Pull out every line of the data below that contains the word "screenshot", matching case exactly.

— START OF Dataset content —

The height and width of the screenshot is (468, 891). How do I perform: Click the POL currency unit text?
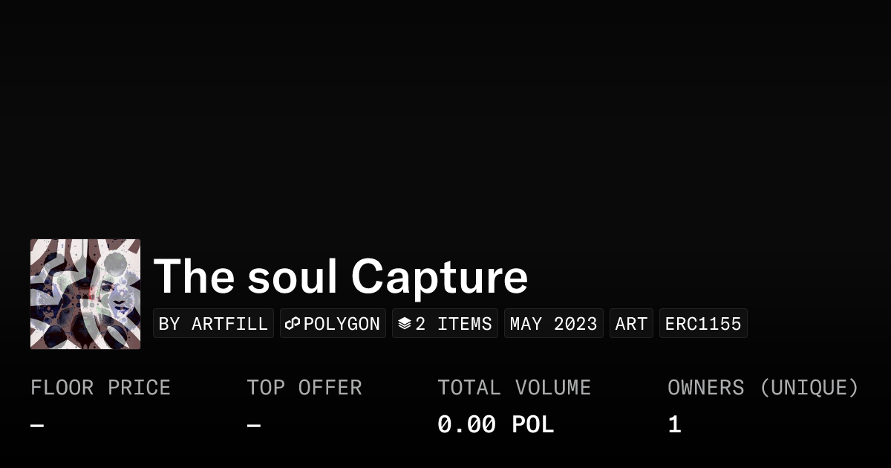point(533,425)
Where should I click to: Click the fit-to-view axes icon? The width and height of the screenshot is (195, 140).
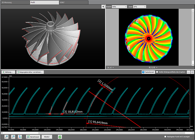20,137
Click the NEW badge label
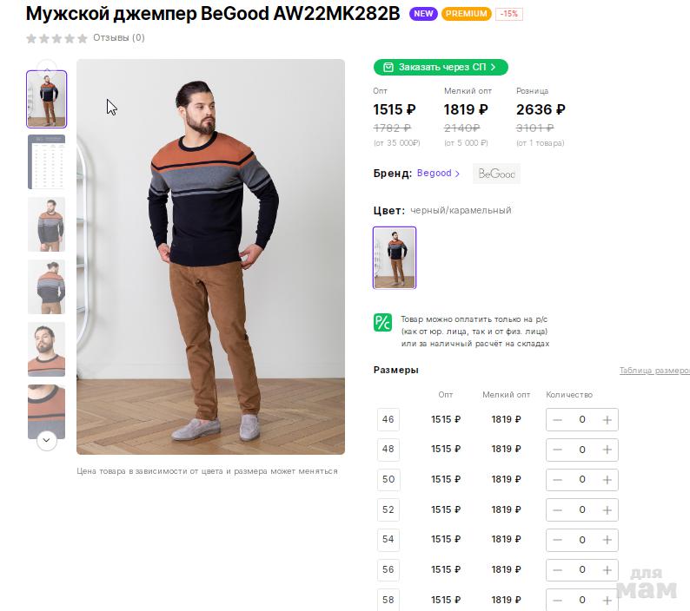Viewport: 690px width, 611px height. click(423, 14)
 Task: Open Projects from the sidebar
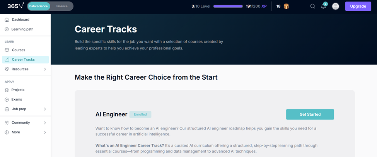tap(18, 90)
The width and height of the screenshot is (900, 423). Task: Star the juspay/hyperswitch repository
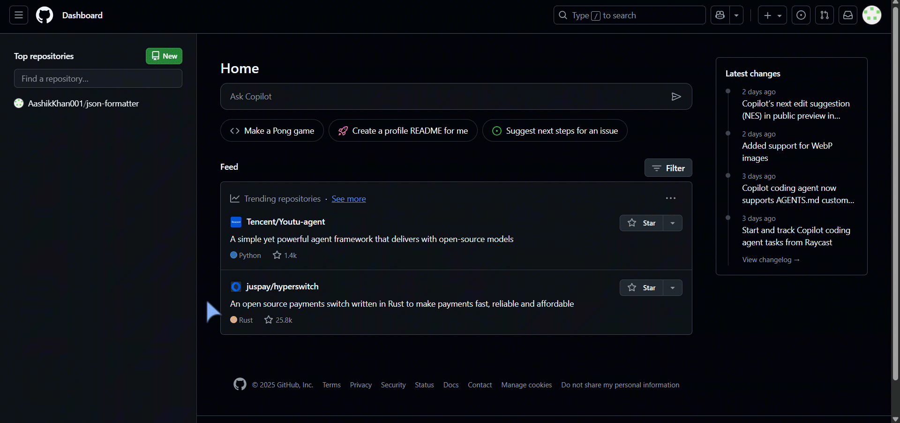pos(642,287)

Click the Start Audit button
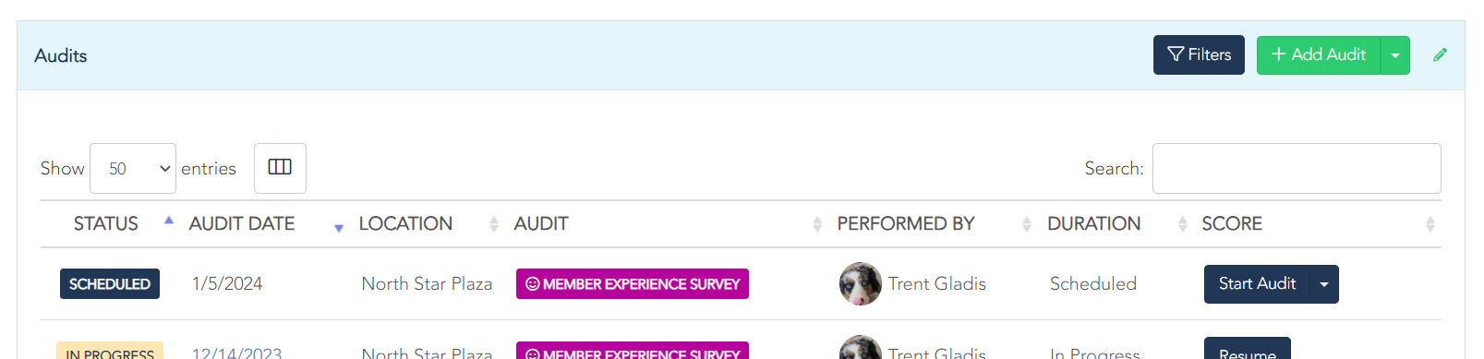pyautogui.click(x=1257, y=284)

— END OF Dataset content —

(In response)
The height and width of the screenshot is (468, 891). How do I perform: Click the POL currency unit text?
Where should I click to: Click the fit-to-view axes icon? The width and height of the screenshot is (195, 140).
The width and height of the screenshot is (900, 423). Task: Star the juspay/hyperswitch repository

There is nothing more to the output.